**BRIEF A**.
Answer these questions using the gallery review:
(i) Which gallery shows the exhibition?
(ii) What size are the displays of flowers and creatures?
(iii) Which story does the review quote as its example of goodness, and who wrote it?

**PASSAGE GIVEN**.
● ● ● ● ●

Thursday, June 10, 2010

Holiday in Heaven

To visit the work of Robert Rahway Zakanitch in "From a Garden of Ordinary Miracles" at the Samuel Freeman Gallery in Santa Monica is to find oneself suddenly and unexpectedly adrift on a mighty cloud of joy: we're blessed, we're blessed, we're blessed, we are blessed.

There is a particular sensibility in this work, a way of looking at the world with love, a way of allowing magic and light to slip into your consciousness, which, along with the underlying tone of assuming the best in all of us, reveals a habit of mind that is enchanting:

Those who see all creatures in themselves
And themselves in all creatures know no fear.
Those who see all creatures in themselves
And themselves in all creatures know no grief.
How can the multiplicity of life
Delude the one who sees its unity?
These massive (96” x 72”) displays of flowers and creatures
(it's even more of a surprise in person!) allow one to become so absorbed in the experience of joyful seeing and awareness that one forgets oneself:
. . . in those moments when we forget ourselves—not thinking. “Am I happy? Am I having fun yet?” but completely oblivious to our little ego –we spend a brief but beautiful holiday in heaven.

But the forgetting is a sort of divine paradox, because in the forgetting, one feels most oneself in this intimate connection with nature and beauty and sheer goodness.

By “goodness,” you understand I mean moral goodness, and by “moral goodness,” I mean what is beautiful in the human spirit, from even the tiniest impulsive act of generosity or kindness or mercy. I mean take-my-hand goodness; I mean Gwendolyn Brooks’ “Maud Martha Spares the Mouse” goodness:

Maud Martha could not bear the little look.
"Go home to your children," she urged. "To your wife or husband."
She opened the trap. The mouse vanished.
Suddenly, she was conscious of a new cleanness in her. A wide air walked in her. A life had blundered its way into her power and it had been hers to preserve or destroy. She had not destroyed. In the center of that simple restraint was–creation. She had created a piece of life. It was wonderful.
"Why," she thought, as her height doubled, "why, I'm good! I am good."
She ironed her aprons. Her back was straight. Her eyes were mild, and soft with loving kindness.
Through some amazing grace, these works nudge you to spread your wings--to be a better person--to put a little love in your heart.

● ● ● ● ●

**DATASET ROWS**.
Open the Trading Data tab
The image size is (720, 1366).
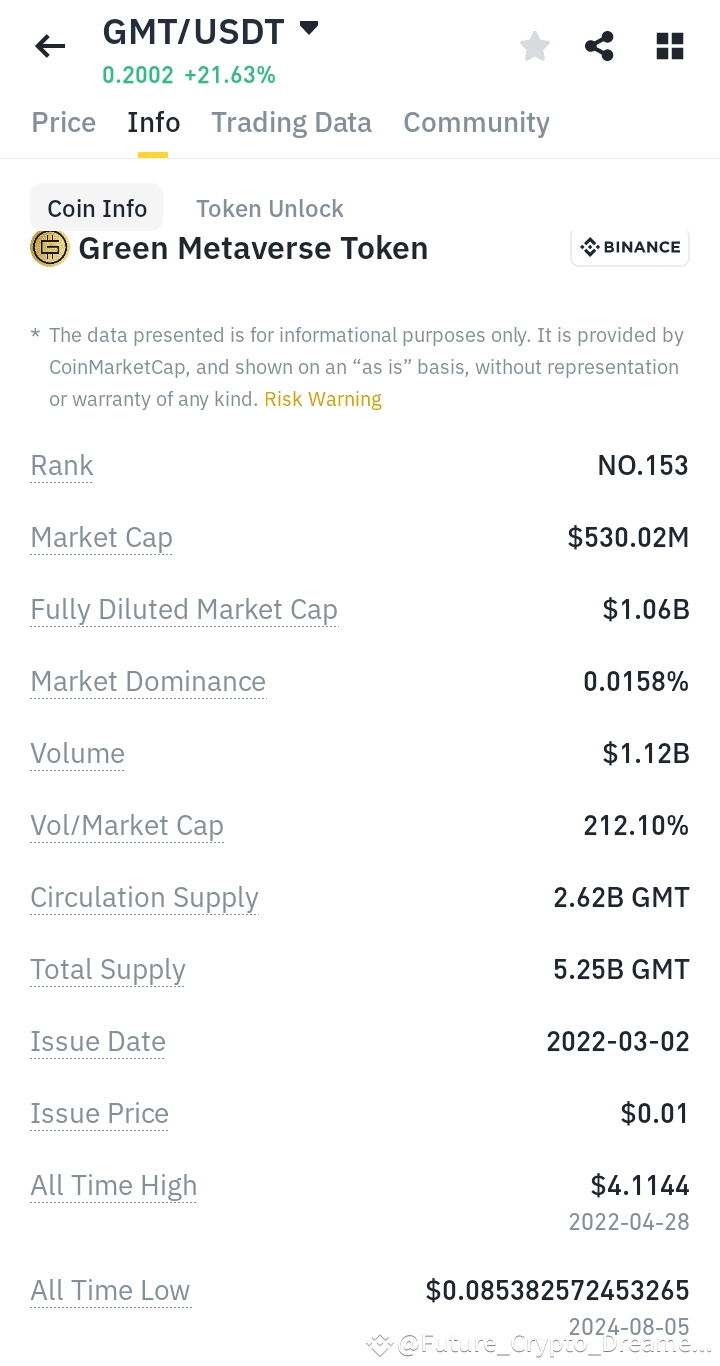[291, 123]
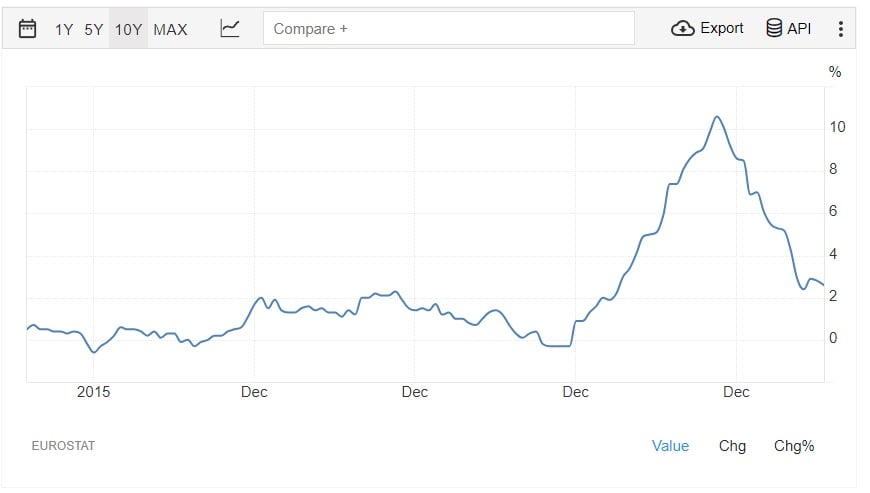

● ● ● ● ●

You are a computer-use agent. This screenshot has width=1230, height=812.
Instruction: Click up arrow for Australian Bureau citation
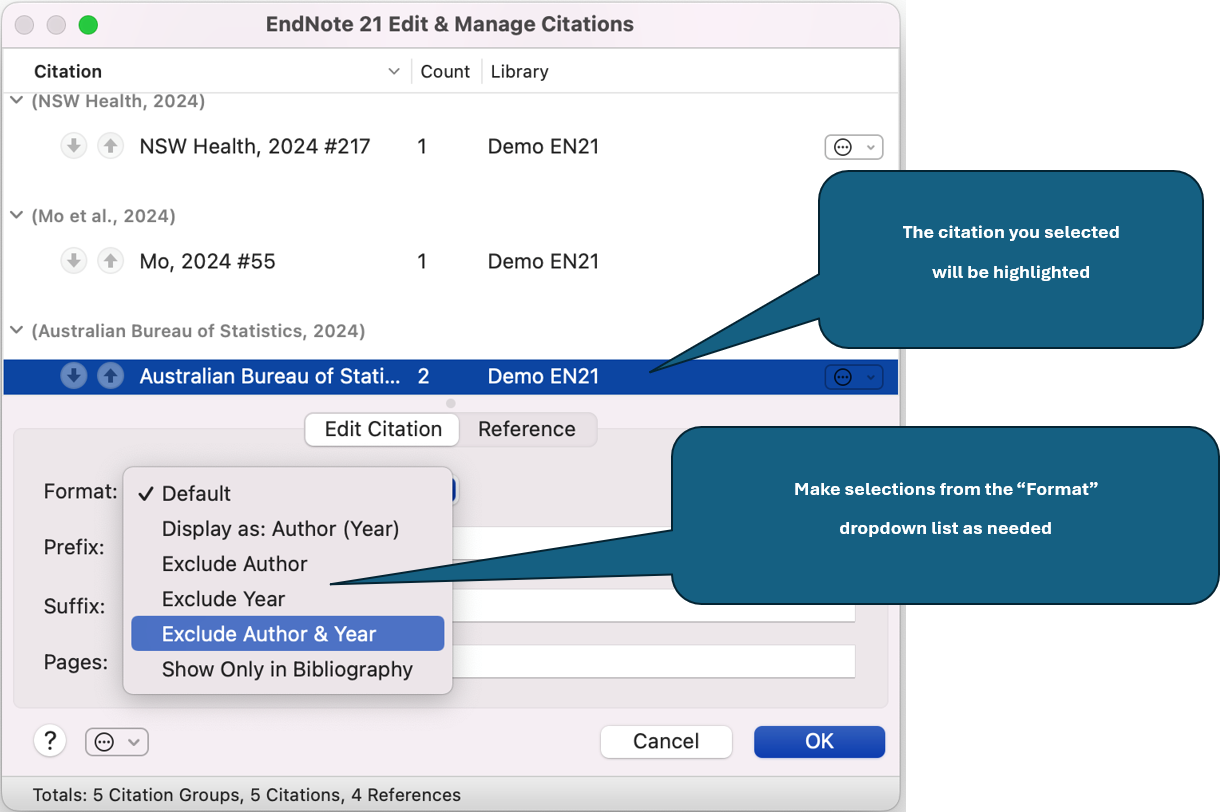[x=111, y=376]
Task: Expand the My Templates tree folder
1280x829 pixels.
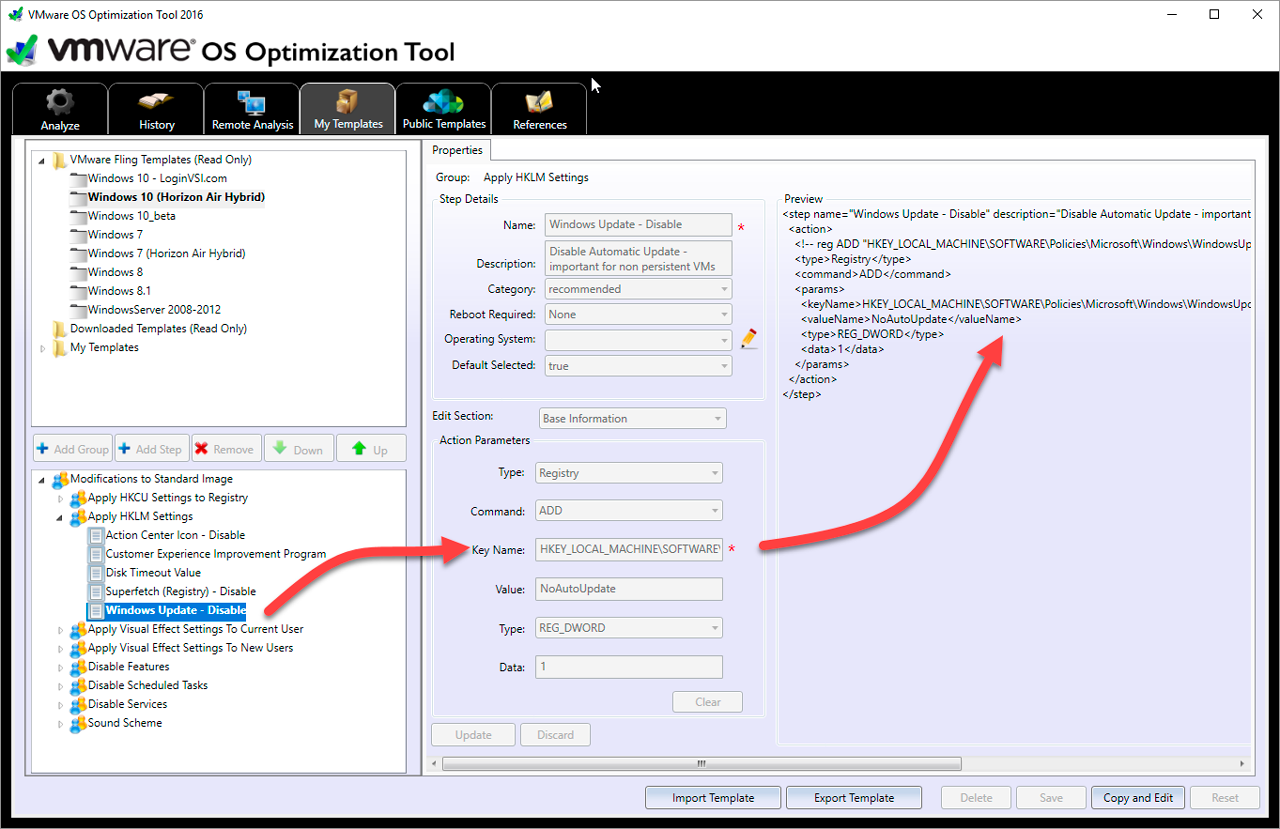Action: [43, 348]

● ● ● ● ●

**BRIEF B**.
Convert everything in the records from the line containing "You are a computer-use" down to the line containing "Action: [43, 348]", inclusive, into a Markdown table with the columns Row and Line. Number each line in Row, skip blank lines, and leave out the pictures.

**WORKED SOLUTION A**.
(i) The Samuel Freeman Gallery in Santa Monica.
(ii) 96” x 72”.
(iii) “Maud Martha Spares the Mouse,” by Gwendolyn Brooks.

**WORKED SOLUTION B**.
| Row | Line |
|---|---|
| 1 | You are a computer-use agent. This screenshot has width=1230, height=812. |
| 2 | Instruction: Click up arrow for Australian Bureau citation |
| 3 | [x=111, y=376] |
| 4 | Task: Expand the My Templates tree folder |
| 5 | 1280x829 pixels. |
| 6 | Action: [43, 348] |